Ben and I have been hard at work on our own individual recovery. While my regular therapist is on maternity leave, I have been seeing someone who specializes in Internal Family Systems, which has been a very effective tool for me in pursuing healing from trauma. We've continued working through really deep issues with our amazing marriage therapist as well. For our life and situation, individual therapists as well as a marriage therapist is a team we've realized we will likely always need to have in place.
I realize it has been 12 months since I last posted. That was certainly not my goal. I've realized I had some internal roadblocks to blogging--it was just too painful to do regularly. Just these periodic updates have historically been very emotionally taxing for me. Through my personal therapy work, I am seeing some of the internal pain being relieved, and am hopeful that will result in me being able to do more blogging and writing in this medium.
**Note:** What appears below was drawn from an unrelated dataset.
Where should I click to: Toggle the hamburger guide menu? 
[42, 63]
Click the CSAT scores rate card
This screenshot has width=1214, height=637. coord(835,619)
Sharing our experience and pointing others to key resources is very important to me, and I'm hopeful that I can do more of that now that some unburdening is happening. All that to say: thank you for your patience, and stay tuned! : )
This summer, we are looking forward to the next family conference for Jordan's Guardian Angels (JGA), the nonprofit supporting the research for M's genetic disorder. M will participate in the research data being gathered, we'll assist in leadership with the committees we're a part of, and it will be especially great to reconnect with the families who understand our day to day experience so deeply well. We're also looking forward to seeing the research experts and hearing from them exactly how things are progressing on their parts of the puzzle. While Ben, M, and I went last time, we are bringing the whole family this time, and planning a few extra days there just for fun. The conference is an inspiring experience we've only been able to do once before due to COVID, so we are hopeful numbers will stay low enough for us to be able to safely gather.
The conference and all of the research behind it costs quite a lot of money, so we are doing another Facebook fundraiser to at least offest the portion that JGA pays to help us get there. There are five of us, so we are pretty expensive! Please consider participating if you are able.
Above all, thank you for joining with us as we celebrate M's life, her progress, and her deep enjoyment of life. She is truly an inspiration and a joy to everyone she comes into contact with, and we are deeply grateful for your support as we find our way in her exciting journey.